I BEEN LIVING WHAT I WROTE

Dans une chambre à la lumière atténuée jusqu’à la quasi obscurité, enfermé avec un quatre pistes aussi vieux que lui, Earl enregistre son pouls et le son de la pâteuse entassée au coin de ses lèvres. En deux ans, il est passé de la vie insulaire à l’isolationnisme complet, en autarcie sociale et psychologique.

I DON’T LIKE SHIT, I DON’T GO OUTSIDE est un album captant les méditations d’un esprit pulvérisé, errant comme un fantôme. Earl et Thebe sont fanés. L’un par sa notoriété et son image de prodige, l’autre par le deuil et l’abandon.

Les boucles tremblotantes et séchées par la rouille, l’atmosphère aveugle, bruitiste, le timbre et le flow apathiques, tout évoque un cerveau ralenti, des sens anesthésiés par les mises à l’épreuve. En un mot : la dépression.

Et Earl s’effondre en regardant ses mains, qui ressemblent à celles de sa grand-mère.
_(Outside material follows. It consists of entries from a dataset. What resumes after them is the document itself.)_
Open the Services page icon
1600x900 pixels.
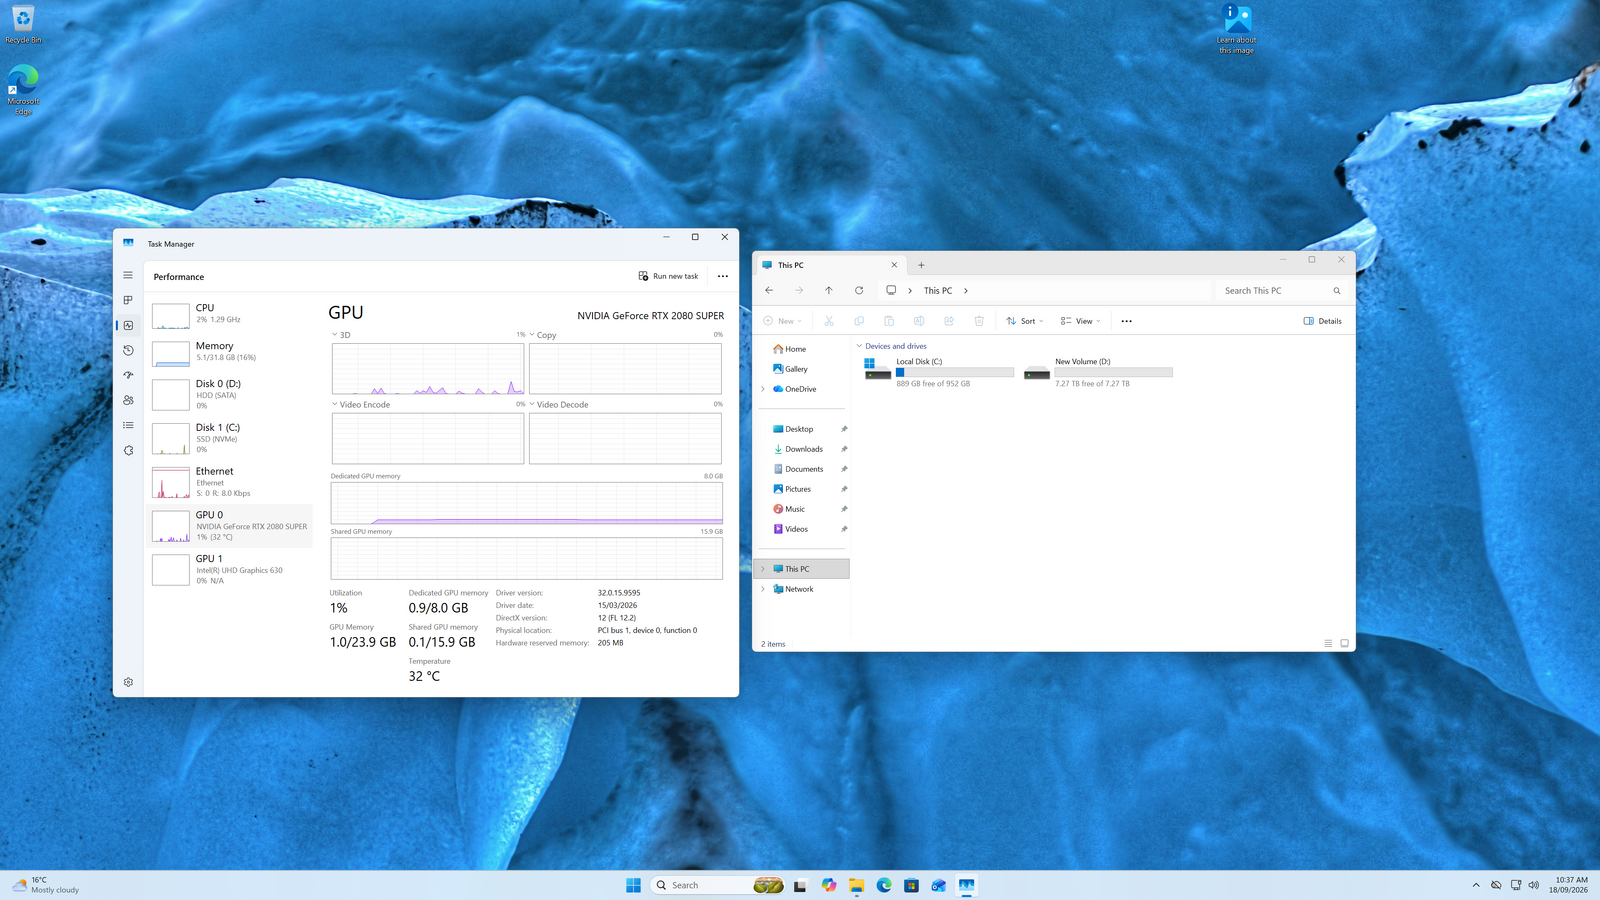(128, 450)
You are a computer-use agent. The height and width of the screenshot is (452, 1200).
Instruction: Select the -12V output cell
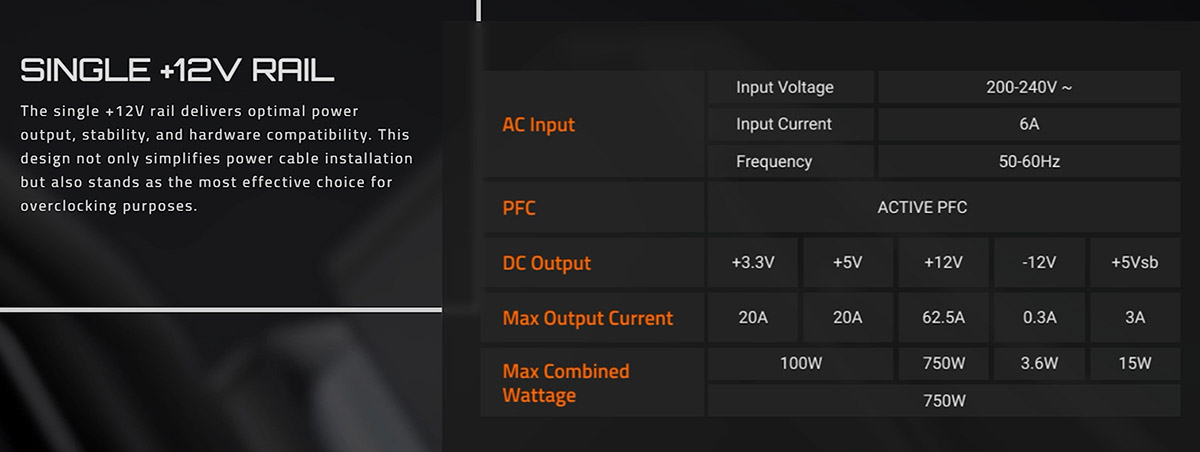tap(1040, 263)
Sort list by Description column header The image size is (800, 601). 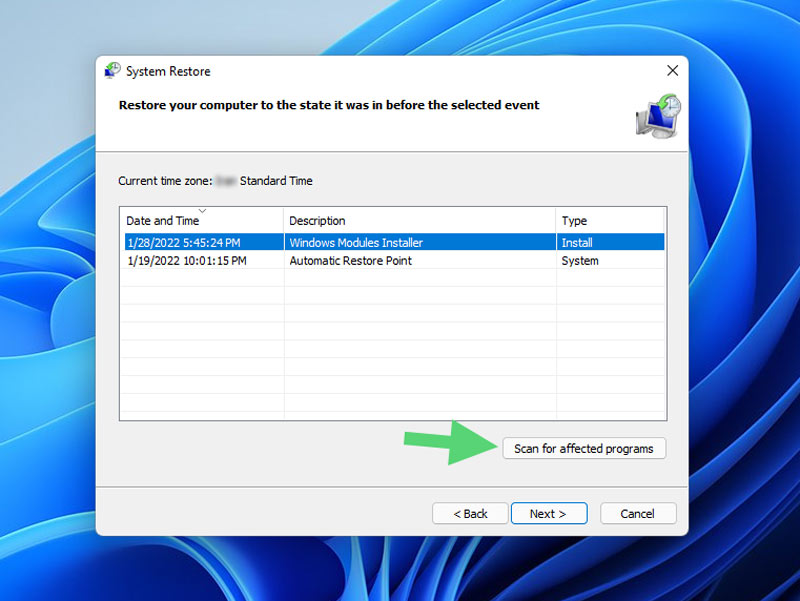317,220
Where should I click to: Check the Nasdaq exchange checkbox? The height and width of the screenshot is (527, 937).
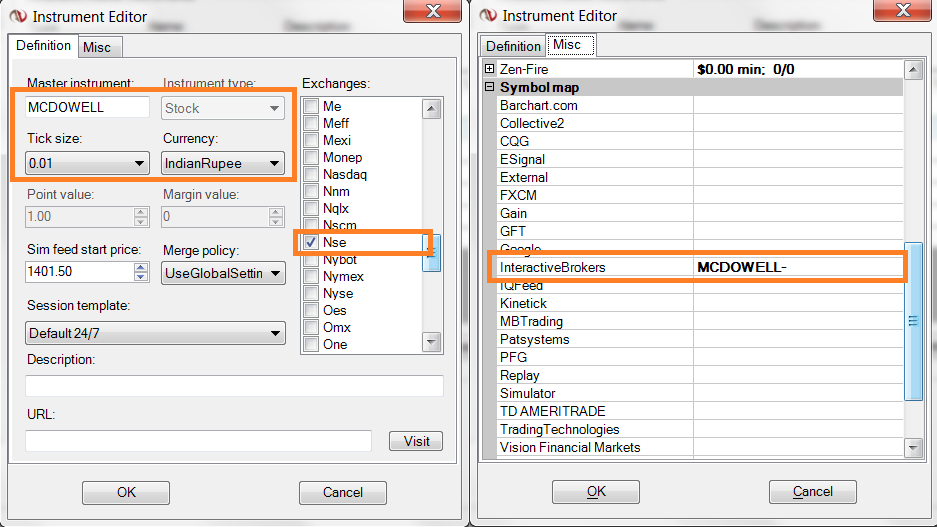click(311, 174)
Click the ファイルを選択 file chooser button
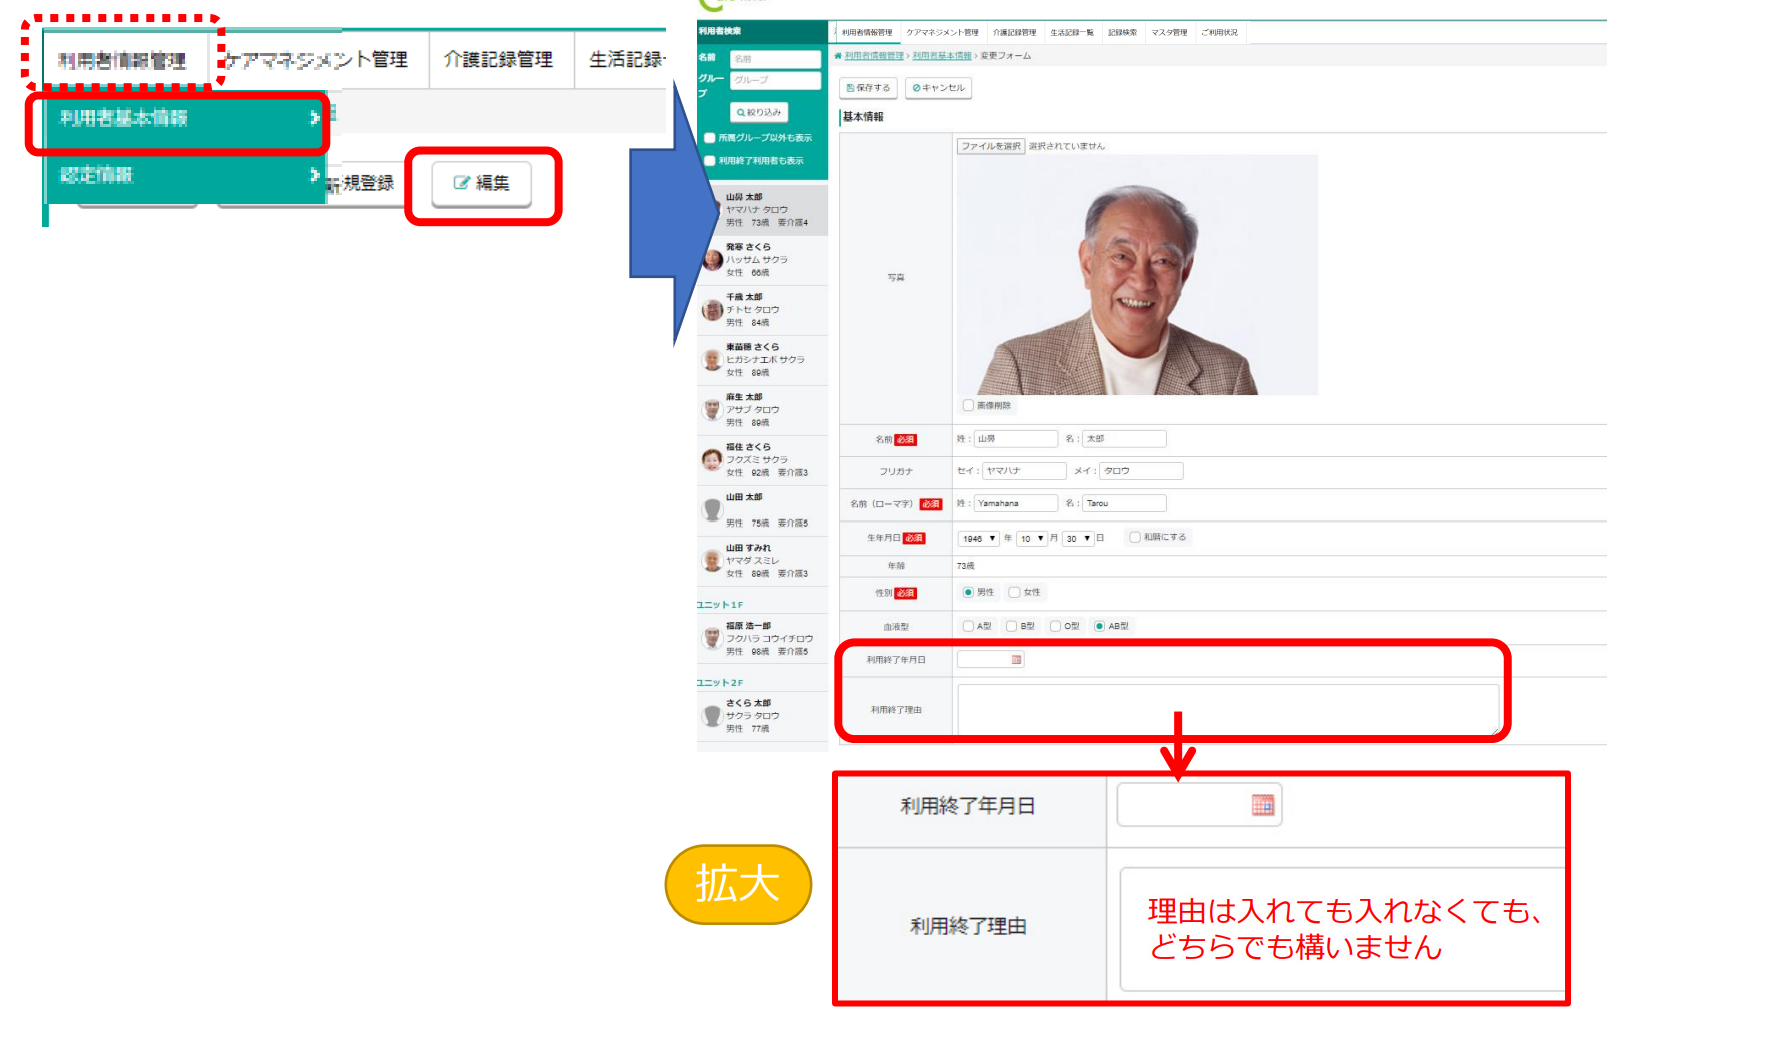 tap(990, 146)
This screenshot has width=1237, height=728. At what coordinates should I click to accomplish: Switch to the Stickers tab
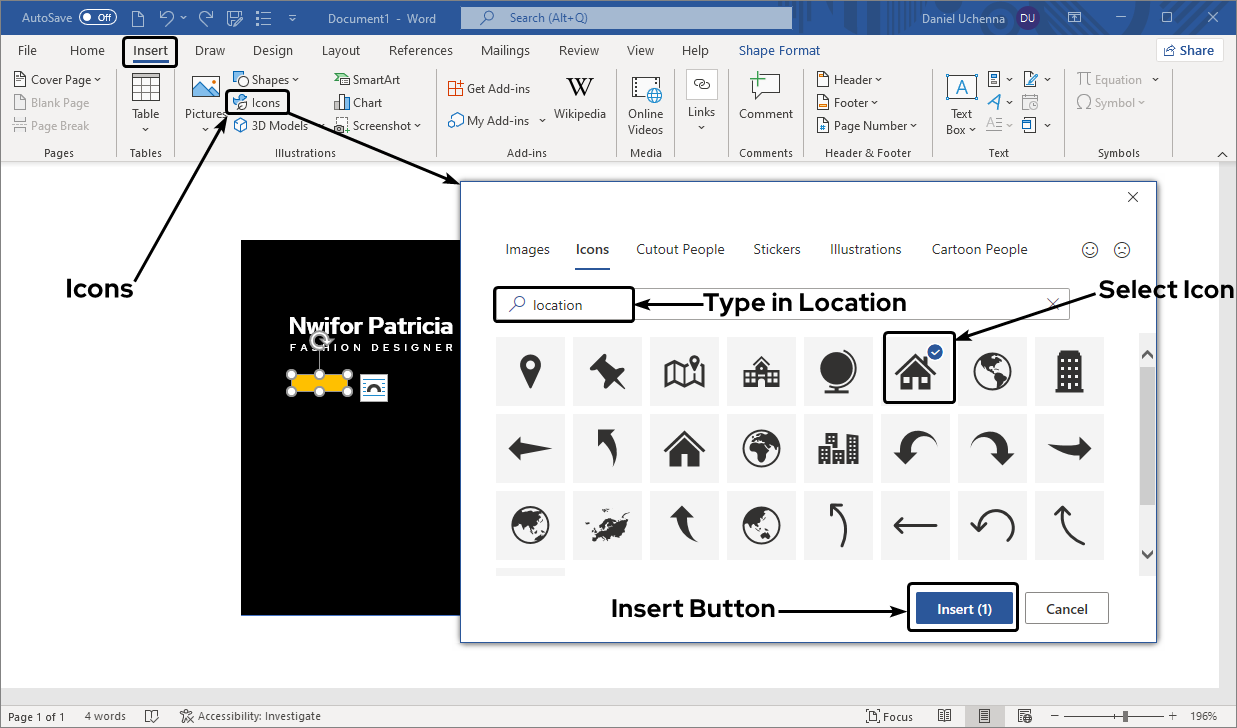click(776, 250)
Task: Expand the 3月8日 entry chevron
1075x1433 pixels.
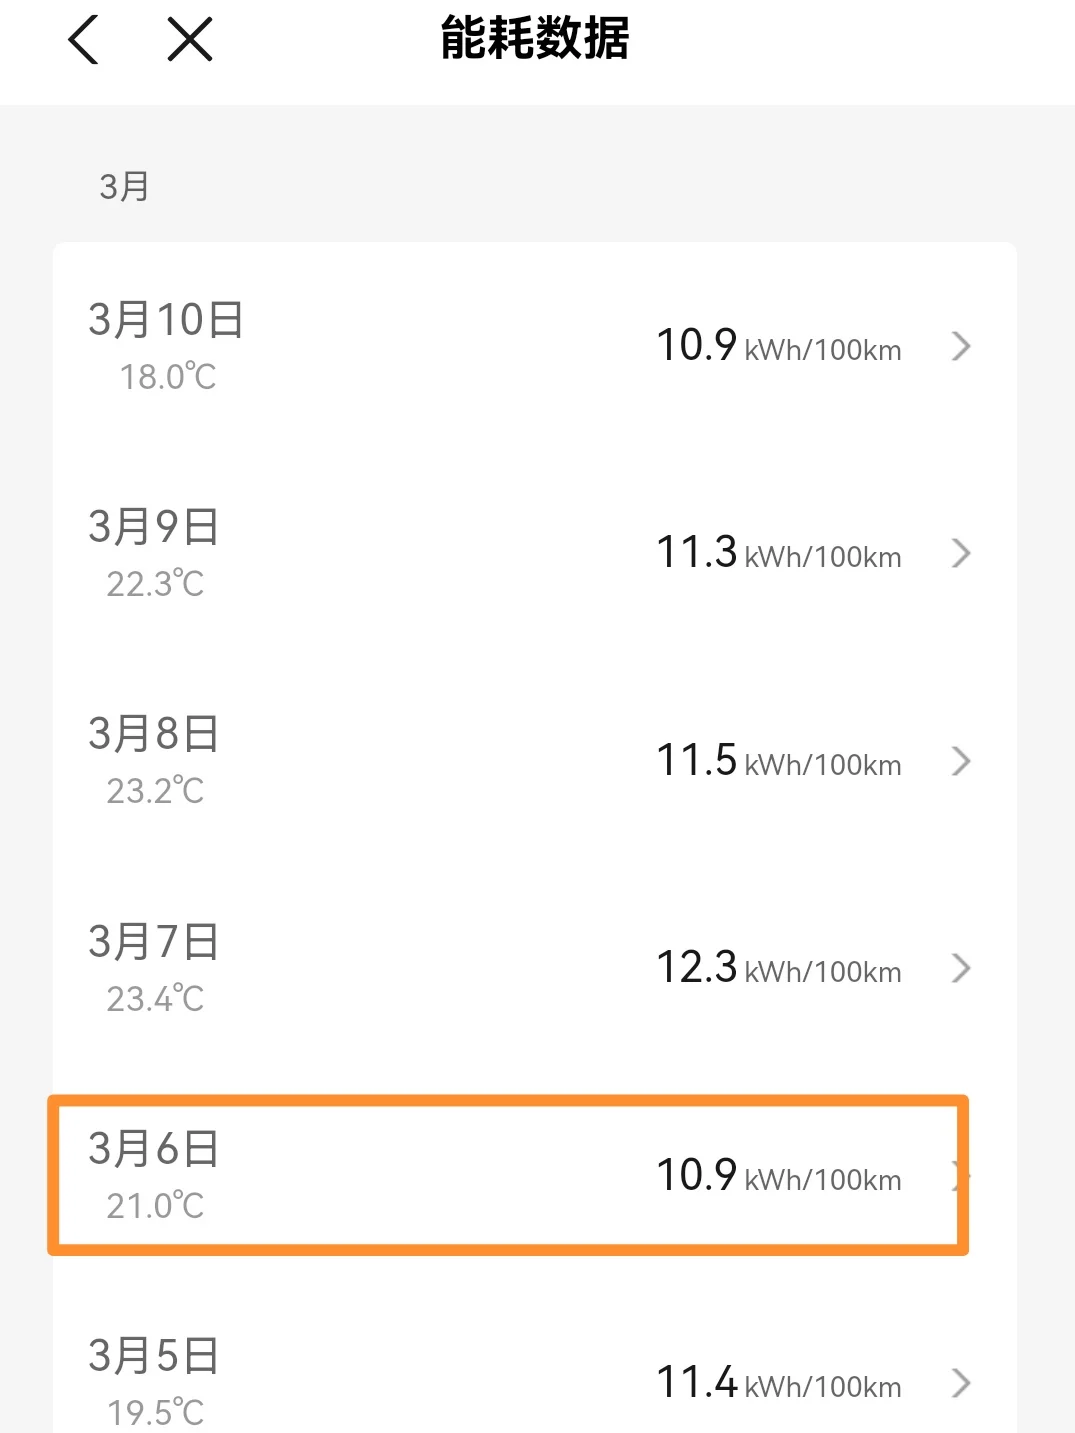Action: click(x=961, y=761)
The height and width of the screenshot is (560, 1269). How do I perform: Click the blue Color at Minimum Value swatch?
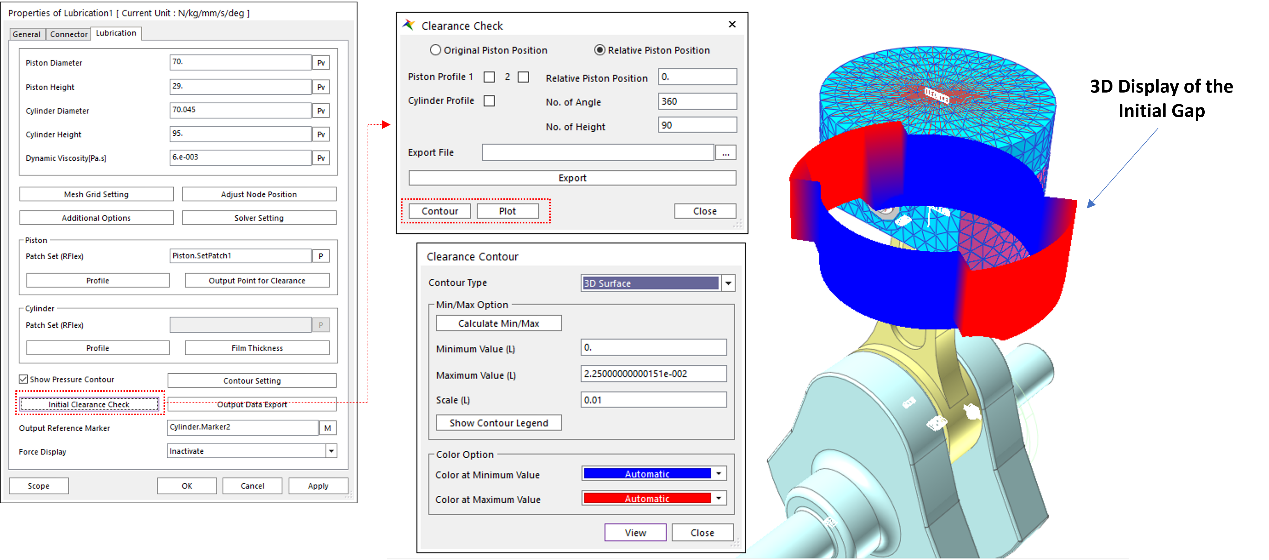pos(647,474)
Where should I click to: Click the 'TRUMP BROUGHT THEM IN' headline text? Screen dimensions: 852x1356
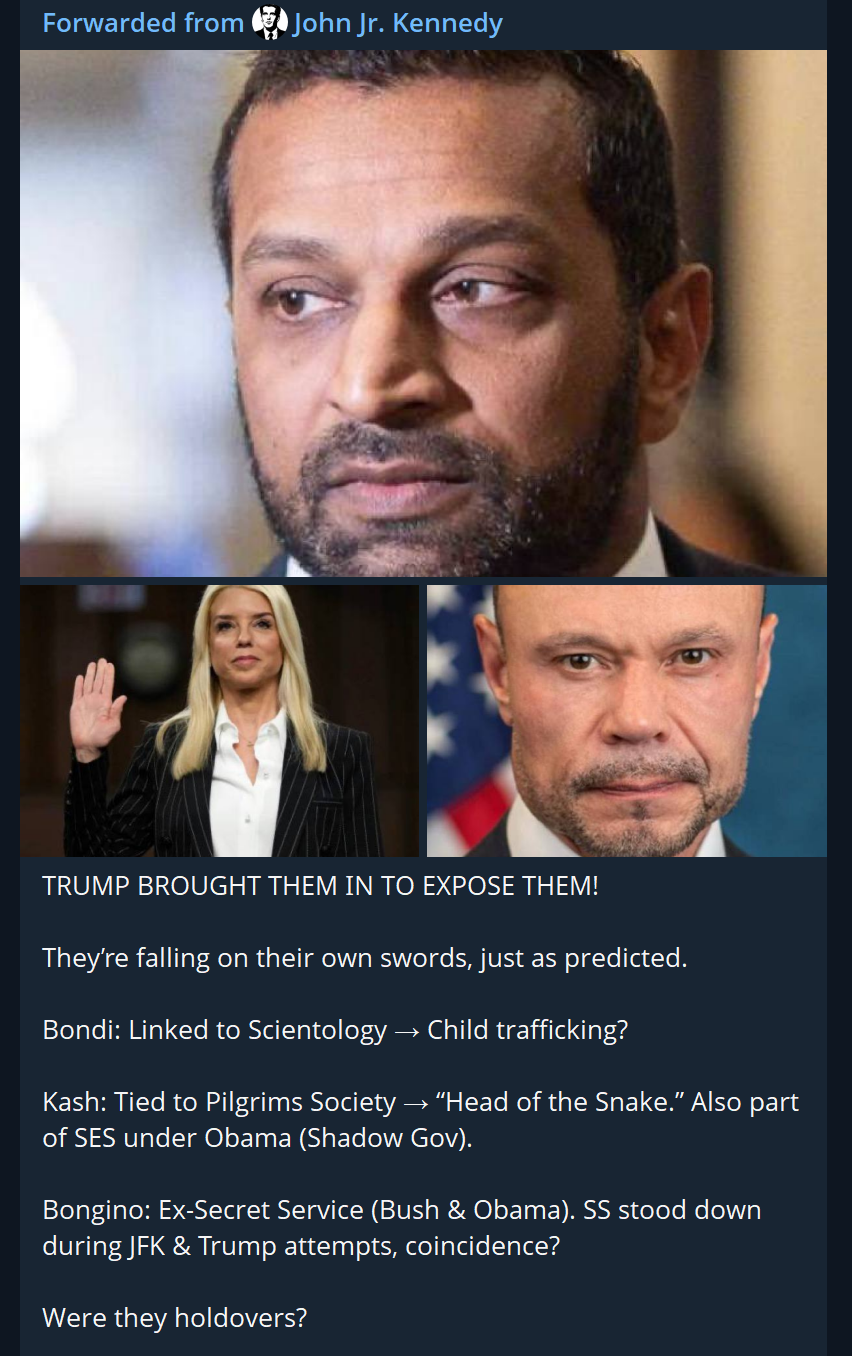point(320,886)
Solace commence à cet instant, comme un appendice de l’album, et marque l’arrivée au fin fond de ce labyrinthe mental. Cette pièce de musique de dix minutes tapisse la limite basse de l’inconscient, là où la carcasse demeure inerte, affligée. Earl est déjà venu ici, on y échoue quand on se laisse glisser, d’une main molle, le long du fil de la vie. La joue posée sur le carrelage, il cherche un interrupteur.

Se réjouir
Thebe Neruda au sourire vibrant
L’œil si curieux qu’il est réticent
A fermer le monde, même en dormant

Poète, laissez-le
Laissez-le tranquille
Vous l’avez loué
Vous, l’avez loué
Sans connaitre son nom

A l’autre bout du monde, Bra Willie se voit demander ce qu’il pense de la musique de son fils. Il a entendu parler d’Earl Sweatshirt, d’Odd Future, de cette réputation, mais n’a aucune idée de ce à quoi ressemble leur art.

Bra Willie estime ne pas avoir à s’imposer à Thebe simplement parce que le monde entier parle de lui, et pense que ce dernier, quand il aura quelque chose à partager avec lui, le fera. Ce n’est juste pas encore arrivé.

« Franz Fanon disait que chaque génération doit trouver sa mission. S’il fait partie de ceux qui ont trouvé la leur, alors, je suis très heureux. »

Après trois ans passés dans le noir, Earl se décide à enregistrer un album spécifiquement pour son père. Pour renouer, faire la paix.

Keorapetse Kgositsile dit Bra Willie, décède à Johannesbourg, sans avoir eu la chance d’écouter Some Rap Songs.